We highlight among the features of the process:

  • It improves the design of the code previously written
  • It is a disciplined way to clean the code to eliminate chances of introducing bugs
  • It makes software easy to understand
  • It keeps a high speed of software development

Even when understanding its features, many questions may come up: How often should I refactor? Every two weeks?, Or only when I do see that the code is actually awful?

No! Because of the following:

  1. Performing refactoring is not something you should allocate time to as a task. We do it all the time as small bursts. We do not decide to refactor, we do it because we intend to do something else, like adding a feature, and the refactoring allows us to do so more effectively.
  2. You need a purpose that adds value to the application. If the code works, you should not refactor.
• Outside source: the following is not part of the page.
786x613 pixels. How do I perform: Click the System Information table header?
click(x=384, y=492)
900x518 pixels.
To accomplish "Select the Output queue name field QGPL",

In fact, it is recommendable to avoid the infinite loop of refactoring.

So, when is it correct to perform Refactoring?

  1. When adding a feature.
  2. When correcting a bug.
  3. When performing code review.

 

Watch out! Some warnings for the refactoring time

To carry out this process it is important to have automatic tests to know whether we have introduced a new bug when refactoring, which is very commonplace. Reliable testing will assure us to make the necessary change for the software. However, programmers reject the idea that a code refactor works when not available, and they could not be more right.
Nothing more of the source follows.